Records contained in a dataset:
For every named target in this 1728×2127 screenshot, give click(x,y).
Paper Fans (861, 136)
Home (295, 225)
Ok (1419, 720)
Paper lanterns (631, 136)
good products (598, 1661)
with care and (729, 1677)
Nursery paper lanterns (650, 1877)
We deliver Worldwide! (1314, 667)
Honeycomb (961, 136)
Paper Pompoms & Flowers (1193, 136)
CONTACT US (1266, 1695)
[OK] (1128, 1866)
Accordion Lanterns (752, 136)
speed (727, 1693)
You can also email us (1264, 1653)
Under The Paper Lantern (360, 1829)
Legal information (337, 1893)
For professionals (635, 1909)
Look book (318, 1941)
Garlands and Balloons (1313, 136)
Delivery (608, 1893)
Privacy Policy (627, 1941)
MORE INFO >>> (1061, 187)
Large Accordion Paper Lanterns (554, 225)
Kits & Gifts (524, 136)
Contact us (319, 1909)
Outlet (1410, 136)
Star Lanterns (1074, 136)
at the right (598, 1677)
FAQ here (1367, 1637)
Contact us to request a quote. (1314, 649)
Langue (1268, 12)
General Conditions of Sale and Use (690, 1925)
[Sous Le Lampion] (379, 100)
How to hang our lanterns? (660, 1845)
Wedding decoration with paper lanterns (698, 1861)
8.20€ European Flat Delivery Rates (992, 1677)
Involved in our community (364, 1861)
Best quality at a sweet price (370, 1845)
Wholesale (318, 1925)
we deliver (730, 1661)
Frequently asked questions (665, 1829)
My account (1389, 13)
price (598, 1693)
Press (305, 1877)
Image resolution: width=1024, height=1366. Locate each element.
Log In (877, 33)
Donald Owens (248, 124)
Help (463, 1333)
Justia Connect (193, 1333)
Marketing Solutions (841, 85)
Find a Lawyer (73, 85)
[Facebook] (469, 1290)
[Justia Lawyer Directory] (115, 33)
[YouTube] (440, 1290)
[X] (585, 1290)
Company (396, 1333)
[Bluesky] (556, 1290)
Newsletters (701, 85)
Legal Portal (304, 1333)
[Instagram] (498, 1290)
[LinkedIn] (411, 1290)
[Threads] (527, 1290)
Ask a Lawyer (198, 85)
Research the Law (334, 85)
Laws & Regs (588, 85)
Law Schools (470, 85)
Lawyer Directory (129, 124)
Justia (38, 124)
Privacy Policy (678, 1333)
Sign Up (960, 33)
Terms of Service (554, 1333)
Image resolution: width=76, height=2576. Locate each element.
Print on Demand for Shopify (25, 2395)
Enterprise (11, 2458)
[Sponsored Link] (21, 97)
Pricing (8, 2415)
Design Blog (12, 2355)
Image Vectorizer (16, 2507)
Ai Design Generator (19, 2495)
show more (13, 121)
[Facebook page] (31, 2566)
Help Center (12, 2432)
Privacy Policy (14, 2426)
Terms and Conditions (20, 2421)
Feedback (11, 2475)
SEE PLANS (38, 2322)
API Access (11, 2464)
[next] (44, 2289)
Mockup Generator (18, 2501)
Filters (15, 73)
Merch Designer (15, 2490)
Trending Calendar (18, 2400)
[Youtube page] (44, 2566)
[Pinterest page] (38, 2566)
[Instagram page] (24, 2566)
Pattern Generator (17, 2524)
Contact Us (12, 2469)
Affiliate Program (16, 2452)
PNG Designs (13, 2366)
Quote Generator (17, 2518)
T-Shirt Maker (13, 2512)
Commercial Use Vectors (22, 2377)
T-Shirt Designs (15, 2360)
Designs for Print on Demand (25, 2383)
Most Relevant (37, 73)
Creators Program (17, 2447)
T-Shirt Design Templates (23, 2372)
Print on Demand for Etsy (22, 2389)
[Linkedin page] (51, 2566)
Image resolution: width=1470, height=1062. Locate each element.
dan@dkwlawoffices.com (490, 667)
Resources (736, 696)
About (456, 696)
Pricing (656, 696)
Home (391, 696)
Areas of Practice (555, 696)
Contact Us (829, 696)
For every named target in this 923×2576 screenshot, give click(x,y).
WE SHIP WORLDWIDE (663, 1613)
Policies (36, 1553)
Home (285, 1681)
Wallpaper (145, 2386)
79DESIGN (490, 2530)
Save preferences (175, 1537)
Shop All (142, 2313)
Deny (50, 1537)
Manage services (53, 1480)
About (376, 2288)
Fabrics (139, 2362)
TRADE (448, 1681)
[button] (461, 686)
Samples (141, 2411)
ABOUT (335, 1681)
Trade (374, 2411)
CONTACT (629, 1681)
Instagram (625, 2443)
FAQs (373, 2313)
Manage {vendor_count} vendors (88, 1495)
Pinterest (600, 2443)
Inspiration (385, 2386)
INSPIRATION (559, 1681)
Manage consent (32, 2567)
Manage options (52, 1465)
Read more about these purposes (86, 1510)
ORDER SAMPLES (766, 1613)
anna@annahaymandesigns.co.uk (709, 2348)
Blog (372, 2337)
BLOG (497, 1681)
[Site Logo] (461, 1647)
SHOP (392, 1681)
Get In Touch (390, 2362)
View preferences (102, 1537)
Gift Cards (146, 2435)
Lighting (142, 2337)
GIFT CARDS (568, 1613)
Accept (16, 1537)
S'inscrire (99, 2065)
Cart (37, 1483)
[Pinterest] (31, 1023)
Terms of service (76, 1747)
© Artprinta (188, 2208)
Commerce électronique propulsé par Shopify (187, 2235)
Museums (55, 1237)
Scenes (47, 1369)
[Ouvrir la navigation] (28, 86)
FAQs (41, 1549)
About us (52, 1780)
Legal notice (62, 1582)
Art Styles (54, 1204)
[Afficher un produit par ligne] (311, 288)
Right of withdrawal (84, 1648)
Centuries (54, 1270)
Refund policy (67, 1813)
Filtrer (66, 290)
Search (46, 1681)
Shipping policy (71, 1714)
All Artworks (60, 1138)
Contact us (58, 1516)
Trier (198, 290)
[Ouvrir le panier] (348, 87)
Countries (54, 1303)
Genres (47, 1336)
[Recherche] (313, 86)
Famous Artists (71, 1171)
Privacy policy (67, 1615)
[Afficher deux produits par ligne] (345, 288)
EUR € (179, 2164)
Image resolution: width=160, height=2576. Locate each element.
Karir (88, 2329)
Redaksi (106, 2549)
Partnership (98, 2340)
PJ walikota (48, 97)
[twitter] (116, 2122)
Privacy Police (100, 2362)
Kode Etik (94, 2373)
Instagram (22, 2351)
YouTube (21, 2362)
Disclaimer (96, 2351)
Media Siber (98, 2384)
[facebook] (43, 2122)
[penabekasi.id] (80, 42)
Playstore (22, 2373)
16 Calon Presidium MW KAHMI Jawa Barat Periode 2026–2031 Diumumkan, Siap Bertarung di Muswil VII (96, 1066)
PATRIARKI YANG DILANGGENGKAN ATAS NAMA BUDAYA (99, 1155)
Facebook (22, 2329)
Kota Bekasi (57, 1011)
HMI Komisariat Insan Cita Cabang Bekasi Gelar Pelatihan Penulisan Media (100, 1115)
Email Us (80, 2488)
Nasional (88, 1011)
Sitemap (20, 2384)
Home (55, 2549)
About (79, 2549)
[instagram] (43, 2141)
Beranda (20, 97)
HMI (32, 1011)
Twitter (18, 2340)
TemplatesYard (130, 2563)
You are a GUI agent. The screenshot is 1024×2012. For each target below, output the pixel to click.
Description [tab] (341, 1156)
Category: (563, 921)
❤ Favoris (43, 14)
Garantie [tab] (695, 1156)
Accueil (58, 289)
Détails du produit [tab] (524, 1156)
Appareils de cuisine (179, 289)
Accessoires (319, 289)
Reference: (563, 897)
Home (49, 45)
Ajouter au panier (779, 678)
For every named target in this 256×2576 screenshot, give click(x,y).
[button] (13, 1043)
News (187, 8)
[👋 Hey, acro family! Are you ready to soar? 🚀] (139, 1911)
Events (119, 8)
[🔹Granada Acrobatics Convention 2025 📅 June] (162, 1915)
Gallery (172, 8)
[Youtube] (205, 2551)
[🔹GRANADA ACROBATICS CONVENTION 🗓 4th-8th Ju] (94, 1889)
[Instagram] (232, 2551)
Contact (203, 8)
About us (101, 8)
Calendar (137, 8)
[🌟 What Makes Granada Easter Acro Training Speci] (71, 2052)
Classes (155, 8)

#### [Task instructions]
Look through the entries and work out how many lines have the word "Program" in them; reply with that number only.

#### [Expected answer]
2